Word and element pointing entries
• • • •

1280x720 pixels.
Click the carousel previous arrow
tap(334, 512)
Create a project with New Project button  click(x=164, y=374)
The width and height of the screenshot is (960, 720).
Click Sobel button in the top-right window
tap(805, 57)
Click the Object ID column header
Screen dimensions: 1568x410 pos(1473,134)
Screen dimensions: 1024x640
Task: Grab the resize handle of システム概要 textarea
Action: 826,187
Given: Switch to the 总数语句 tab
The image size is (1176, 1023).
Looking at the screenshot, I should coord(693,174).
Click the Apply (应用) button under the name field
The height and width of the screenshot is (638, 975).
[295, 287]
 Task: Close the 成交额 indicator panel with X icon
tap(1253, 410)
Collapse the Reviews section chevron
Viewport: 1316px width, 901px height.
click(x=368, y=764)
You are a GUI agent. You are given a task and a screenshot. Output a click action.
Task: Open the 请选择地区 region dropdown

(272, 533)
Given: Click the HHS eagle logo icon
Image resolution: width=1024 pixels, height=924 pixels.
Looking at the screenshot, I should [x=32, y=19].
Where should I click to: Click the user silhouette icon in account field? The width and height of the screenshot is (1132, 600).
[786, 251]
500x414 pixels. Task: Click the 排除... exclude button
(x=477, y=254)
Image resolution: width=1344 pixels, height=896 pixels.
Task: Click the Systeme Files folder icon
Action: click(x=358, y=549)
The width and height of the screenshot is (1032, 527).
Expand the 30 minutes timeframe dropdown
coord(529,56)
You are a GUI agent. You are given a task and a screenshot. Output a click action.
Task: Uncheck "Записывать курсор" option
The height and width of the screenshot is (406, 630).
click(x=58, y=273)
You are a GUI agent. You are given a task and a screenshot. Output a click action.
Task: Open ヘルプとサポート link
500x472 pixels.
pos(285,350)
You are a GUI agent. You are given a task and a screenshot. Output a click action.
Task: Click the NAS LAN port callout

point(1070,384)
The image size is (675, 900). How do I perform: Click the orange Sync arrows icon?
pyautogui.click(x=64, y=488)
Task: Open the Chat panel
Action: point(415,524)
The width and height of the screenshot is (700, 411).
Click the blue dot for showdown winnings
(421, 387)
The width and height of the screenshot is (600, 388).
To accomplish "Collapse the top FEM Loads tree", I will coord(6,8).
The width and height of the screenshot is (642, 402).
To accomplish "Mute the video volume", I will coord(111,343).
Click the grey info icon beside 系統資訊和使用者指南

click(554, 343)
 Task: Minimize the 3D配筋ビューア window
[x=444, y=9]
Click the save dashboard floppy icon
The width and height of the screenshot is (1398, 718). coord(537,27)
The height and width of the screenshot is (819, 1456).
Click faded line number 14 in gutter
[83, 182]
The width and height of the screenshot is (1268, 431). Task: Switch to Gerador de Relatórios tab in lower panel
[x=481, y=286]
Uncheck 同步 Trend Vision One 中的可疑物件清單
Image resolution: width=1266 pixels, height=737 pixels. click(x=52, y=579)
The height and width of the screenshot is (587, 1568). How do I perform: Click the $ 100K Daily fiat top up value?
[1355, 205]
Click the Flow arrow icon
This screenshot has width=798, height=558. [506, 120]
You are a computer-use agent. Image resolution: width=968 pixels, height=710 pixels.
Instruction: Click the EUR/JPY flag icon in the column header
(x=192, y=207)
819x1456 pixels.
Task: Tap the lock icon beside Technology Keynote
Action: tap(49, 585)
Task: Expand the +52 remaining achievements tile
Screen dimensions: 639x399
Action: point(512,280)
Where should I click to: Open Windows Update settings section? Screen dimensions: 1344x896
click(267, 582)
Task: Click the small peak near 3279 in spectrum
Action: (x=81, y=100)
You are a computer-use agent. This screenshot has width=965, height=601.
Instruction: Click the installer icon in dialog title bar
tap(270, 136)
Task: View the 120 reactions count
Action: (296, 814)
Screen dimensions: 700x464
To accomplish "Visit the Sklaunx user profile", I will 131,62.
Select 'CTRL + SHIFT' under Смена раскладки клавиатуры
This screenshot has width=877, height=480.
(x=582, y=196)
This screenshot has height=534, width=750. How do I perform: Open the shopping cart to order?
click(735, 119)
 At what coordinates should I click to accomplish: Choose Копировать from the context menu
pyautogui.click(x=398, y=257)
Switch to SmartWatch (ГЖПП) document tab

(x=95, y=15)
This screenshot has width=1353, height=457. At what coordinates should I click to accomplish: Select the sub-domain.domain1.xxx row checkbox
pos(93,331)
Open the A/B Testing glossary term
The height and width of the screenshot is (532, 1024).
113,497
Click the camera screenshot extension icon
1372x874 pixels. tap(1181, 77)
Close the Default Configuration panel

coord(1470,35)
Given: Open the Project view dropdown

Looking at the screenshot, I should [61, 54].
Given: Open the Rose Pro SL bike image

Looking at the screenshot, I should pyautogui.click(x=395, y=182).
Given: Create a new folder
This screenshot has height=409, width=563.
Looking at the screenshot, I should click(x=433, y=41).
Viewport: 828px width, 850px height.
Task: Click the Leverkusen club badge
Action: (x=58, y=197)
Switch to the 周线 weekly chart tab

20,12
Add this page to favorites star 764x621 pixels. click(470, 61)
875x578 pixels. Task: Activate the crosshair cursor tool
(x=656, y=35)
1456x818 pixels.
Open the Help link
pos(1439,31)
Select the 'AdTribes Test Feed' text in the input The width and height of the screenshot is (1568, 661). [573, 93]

• • • •

■ **OBJECTIVE**:
Please show every line of the data above that contains the string "section", copying each line in full.

■ **RESULT OF THIS TASK**:
Collapse the Reviews section chevron
Where should I click to: Open Windows Update settings section? Screen dimensions: 1344x896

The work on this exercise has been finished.